Certificate of Awesomeness is no more. This was not good. Dr. P would be sorely disappointed. I could feel Baby Bee mean-mugging me in her carrier. Mom, how could you? She cried.
Then I looked past the drawn face of Check Out Girl and at her cash register screen. There was a thirty dollar charge for 12 Korean pears. Pears were on the yellow-sticker list, though, baby. I knew their price.
They were d’anjou pears, and I got 4 of them.
Ummm. Excuse me.
The cluster of people waiting to be checked out was growing, but the man directly behind me looked at me with awe, grabbed his stuff from the conveyor belt, and jumped ship to the next line over. Check Out Girl didn’t notice. She was confused. Isn’t a pear a pear? How many did you get?
After she talked to her manager, scowled at me a bit more, and then ran off to take her break, lunch in her hand, while I was still bagging my groceries, I finally left the store. I managed a 21% savings and a bill of $168.00. A bit over budget but a good savings, no? (Dr. P informed me later he usually gets 40%…)
But then I got home and unloaded my bounty. Something was missing. I checked my receipt again. They weren’t on there. I remembered putting them on the conveyor belt.

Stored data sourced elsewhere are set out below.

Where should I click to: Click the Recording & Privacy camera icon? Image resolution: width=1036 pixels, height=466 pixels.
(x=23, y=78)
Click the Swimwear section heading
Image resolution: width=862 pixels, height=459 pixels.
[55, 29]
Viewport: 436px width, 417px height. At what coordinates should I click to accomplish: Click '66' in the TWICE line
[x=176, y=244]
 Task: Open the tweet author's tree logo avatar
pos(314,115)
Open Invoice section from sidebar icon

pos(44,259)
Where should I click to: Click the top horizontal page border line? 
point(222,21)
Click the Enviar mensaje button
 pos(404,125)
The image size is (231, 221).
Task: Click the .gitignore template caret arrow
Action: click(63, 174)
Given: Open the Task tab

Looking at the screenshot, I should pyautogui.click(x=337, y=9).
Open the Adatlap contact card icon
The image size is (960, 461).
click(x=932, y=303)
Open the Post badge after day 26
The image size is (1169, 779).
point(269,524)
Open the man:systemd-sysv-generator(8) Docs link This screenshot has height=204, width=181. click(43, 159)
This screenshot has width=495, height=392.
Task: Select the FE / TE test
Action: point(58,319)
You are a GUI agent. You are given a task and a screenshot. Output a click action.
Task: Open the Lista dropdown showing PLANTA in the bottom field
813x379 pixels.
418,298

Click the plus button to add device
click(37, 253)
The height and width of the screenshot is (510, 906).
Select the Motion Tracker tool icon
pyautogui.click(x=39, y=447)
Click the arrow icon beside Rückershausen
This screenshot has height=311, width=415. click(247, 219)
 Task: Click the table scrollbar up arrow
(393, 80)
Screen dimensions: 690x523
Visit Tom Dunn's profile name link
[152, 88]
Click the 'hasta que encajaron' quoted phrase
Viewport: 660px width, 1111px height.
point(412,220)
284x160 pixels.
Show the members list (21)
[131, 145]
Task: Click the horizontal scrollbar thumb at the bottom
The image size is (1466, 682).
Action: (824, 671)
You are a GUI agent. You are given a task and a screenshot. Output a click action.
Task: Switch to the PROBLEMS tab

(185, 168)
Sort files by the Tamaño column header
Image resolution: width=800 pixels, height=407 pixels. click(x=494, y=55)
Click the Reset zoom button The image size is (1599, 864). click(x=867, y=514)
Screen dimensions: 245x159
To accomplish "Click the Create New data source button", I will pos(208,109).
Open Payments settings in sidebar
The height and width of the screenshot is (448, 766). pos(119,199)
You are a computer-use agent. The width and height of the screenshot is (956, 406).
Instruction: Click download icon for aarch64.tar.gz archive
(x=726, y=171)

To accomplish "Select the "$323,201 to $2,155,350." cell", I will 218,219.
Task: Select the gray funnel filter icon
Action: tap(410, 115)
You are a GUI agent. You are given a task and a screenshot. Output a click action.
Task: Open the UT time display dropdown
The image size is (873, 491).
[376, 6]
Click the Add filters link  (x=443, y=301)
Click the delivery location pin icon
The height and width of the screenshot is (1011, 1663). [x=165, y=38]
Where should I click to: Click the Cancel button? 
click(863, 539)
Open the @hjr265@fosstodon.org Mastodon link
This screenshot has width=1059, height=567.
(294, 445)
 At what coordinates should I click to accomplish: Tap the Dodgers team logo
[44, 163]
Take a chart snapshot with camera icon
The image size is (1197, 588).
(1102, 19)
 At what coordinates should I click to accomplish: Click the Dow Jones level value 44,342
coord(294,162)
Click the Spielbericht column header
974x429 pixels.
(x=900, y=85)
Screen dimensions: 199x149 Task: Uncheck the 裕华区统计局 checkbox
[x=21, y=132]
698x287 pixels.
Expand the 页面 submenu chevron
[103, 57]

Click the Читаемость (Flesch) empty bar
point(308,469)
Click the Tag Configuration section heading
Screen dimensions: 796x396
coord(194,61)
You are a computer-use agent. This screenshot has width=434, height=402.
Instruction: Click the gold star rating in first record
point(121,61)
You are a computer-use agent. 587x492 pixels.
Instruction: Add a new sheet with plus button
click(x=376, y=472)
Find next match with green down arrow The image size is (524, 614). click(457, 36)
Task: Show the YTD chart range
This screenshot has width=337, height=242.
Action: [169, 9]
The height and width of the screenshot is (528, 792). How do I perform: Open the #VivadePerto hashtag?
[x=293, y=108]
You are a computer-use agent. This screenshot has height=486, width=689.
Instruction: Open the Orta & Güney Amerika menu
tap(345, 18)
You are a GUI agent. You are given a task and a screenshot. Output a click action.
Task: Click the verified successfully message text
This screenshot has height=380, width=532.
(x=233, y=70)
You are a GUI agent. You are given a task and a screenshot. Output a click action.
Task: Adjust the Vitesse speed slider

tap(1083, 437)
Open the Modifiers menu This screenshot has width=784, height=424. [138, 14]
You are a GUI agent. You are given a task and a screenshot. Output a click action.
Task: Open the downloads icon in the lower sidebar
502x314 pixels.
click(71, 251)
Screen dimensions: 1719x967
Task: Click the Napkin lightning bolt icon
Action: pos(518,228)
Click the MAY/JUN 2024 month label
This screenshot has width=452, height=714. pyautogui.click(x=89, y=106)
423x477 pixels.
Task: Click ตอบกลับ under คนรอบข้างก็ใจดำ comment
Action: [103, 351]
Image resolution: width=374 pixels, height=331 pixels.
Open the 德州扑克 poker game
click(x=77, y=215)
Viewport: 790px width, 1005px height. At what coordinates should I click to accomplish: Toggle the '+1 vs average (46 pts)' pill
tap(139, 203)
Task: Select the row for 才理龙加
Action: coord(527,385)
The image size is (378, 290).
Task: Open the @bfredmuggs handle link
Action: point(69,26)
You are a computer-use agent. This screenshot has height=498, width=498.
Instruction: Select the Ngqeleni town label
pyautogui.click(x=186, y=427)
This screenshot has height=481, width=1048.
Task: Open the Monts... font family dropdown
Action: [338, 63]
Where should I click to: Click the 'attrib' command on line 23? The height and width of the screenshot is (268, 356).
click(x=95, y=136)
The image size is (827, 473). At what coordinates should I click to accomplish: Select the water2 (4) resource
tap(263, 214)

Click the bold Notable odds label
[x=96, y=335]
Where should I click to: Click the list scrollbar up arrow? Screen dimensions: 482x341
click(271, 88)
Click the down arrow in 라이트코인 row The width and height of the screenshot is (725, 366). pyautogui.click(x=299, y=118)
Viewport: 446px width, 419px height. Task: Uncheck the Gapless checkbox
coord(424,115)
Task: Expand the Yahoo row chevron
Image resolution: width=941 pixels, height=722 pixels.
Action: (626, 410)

Comically, I’m quite sure Check Out Girl stole my blackberries for her lunch. Shifty and brilliant. They were good looking and plump.
Luckily, I always have frozen berries on hand. And at least she didn’t charge me for 12 of them.
Vegan fruit sandwich lunch after grocery
Despite my lack of blackberries, I still managed a simple yet healthy yet scrumptious fruit-filled lunch. A duo of vegan fruit multi-grain English muffin sandwiches (the multi-grain Thomas variety are PACKED with fiber): One with sesame seed butter (loaded with vitamin E and healthy fats) and strawberries (great source of fiber and vitamin C- and on sale) and another with kale, hummus, and sliced pears (not Korean pears, thank you very much).
Fabulous. Enjoy this snowy Thursday, guys!